What is meant by test management?
Test management is the process of designing and managing procedures related to software testing. It includes the planning, organization, coordination, and control of testing activities for a software development project.
What is the test data management life cycle?
The test data management lifecycle is a step-by-step description of how software development and testing teams craft, manage, and deploy test data for application teams. High-quality test cases, wide test coverage, and test data management best practices all contribute to agile development. And, automated processes help your teams achieve their test data goals.
What are the three types of test data?
- Normal data: Typical data that the application can process and accept easily.
- Boundary data: Valid data that falls at the edge of possible ranges (aka extreme data).
- Erroneous data: Data that the app can't process and shouldn't accept.

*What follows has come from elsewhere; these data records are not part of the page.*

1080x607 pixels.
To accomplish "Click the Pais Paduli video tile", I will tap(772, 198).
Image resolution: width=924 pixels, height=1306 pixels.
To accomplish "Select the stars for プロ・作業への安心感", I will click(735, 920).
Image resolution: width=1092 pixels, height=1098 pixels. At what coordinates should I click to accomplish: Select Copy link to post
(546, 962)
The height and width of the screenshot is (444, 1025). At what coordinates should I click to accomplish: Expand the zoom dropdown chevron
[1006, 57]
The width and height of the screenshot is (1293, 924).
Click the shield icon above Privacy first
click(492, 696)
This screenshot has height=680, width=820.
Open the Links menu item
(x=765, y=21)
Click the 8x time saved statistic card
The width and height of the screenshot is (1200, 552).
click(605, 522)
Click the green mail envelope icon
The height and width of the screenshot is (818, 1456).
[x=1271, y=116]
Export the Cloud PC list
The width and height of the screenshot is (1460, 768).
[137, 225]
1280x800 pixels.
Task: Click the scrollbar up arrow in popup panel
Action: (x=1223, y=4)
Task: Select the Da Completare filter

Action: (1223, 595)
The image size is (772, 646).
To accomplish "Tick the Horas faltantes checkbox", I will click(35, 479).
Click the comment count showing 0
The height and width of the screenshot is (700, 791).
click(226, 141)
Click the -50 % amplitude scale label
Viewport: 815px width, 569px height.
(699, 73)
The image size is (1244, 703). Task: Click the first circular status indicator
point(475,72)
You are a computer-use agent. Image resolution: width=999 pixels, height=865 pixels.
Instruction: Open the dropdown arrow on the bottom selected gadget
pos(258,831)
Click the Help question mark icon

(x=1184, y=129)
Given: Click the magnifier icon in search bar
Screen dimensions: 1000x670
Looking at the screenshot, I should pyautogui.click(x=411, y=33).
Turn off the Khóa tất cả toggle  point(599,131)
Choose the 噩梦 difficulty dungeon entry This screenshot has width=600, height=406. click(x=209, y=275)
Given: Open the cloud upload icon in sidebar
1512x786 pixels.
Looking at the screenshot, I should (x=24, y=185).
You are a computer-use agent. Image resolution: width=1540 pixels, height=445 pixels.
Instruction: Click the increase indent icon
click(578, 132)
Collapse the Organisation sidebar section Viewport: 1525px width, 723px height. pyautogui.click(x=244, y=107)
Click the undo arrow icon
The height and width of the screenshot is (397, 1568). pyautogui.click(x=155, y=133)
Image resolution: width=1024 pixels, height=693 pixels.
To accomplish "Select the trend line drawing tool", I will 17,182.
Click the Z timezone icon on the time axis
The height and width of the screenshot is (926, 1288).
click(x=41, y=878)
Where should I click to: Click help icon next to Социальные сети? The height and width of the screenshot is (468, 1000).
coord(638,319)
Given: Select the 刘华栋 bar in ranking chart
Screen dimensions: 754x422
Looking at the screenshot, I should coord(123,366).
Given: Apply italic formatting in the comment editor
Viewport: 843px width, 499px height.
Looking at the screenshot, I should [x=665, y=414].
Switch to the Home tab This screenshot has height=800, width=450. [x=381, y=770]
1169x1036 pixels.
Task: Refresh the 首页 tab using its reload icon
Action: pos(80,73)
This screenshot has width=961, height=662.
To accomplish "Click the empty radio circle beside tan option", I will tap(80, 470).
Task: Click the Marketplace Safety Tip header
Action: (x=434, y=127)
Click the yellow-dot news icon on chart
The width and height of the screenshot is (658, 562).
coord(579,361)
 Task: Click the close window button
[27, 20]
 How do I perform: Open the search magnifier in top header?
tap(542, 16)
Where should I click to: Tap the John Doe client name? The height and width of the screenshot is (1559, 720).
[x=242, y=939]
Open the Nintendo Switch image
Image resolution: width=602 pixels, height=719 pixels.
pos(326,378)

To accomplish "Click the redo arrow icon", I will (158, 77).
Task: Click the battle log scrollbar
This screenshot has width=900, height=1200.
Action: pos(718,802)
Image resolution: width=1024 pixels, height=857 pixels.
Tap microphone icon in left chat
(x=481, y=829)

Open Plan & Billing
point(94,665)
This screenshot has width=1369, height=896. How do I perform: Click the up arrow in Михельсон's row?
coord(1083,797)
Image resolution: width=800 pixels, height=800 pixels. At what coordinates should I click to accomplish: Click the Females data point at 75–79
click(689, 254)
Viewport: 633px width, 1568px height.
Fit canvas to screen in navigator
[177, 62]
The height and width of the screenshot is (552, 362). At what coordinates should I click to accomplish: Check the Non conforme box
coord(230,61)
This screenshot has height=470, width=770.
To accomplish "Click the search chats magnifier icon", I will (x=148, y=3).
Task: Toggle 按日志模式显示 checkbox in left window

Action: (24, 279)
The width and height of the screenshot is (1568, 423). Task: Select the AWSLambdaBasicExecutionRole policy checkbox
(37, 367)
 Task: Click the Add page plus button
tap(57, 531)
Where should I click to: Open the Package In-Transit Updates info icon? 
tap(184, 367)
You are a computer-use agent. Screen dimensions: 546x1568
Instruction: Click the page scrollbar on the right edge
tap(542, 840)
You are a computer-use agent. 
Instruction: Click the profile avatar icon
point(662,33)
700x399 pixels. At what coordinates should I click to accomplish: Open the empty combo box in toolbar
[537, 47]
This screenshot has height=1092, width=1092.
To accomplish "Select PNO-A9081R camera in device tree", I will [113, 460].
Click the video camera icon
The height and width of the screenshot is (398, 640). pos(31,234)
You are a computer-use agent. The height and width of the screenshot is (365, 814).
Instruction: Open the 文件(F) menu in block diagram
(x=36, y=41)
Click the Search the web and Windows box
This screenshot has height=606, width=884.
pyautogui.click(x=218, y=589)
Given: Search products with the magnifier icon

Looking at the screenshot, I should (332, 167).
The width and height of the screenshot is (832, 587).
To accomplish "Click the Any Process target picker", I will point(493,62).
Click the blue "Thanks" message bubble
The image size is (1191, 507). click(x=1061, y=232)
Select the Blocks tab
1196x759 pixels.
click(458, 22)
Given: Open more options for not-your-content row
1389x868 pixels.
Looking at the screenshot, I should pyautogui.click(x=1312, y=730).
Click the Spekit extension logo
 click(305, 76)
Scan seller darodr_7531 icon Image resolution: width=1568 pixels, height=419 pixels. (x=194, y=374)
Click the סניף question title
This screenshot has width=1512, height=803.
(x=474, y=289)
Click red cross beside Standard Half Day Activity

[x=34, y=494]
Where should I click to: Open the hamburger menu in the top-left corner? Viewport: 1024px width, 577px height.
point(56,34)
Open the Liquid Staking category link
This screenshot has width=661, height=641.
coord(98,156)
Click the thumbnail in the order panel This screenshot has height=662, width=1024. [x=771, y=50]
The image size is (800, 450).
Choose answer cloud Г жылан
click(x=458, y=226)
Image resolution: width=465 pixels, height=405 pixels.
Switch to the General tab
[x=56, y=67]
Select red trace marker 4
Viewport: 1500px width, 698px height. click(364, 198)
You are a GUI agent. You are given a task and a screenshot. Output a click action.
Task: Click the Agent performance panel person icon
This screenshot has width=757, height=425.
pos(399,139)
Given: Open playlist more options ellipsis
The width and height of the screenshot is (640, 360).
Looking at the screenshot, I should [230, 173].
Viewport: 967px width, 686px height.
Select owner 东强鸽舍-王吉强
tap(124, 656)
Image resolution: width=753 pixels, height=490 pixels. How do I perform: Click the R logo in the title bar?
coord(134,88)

What is meant by test data management?
Test data management is used by organizations engaged in business-critical processing of sensitive data. TDM is especially relevant for industries like healthcare, in which a breach of sensitive medical data might be harmful to the patient and damaging to the healthcare provider.
How do you manage test data?
- Data requirement analysis: Understand the your data needs based on your test cases and the different interfaces and formats needed for testing.
- Data subset creation: Generate data subsets to meet your testing requirements.
What are the key elements of test management?
- Planning: Risk analysis, test estimation. test planning, and test organization.
- Execution: Test monitoring and control, issue management, and test reporting and evaluation.
What is test data management?
Test data management (TDM) combines the tools and processes to efficiently provision the required data for software testing, while ensuring compliance.
TDM testing involves the subsetting, transformation, aging, masking, reservation, and versioning of test data.
Its objectives are to ensure that tests are executed with consistent, precise, and relevant data, that is also compliant with data security and privacy regulations. By adopting test data management best practices, enterprises become more agile, enhance the quality of their applications, and minimize the resources needed to test them.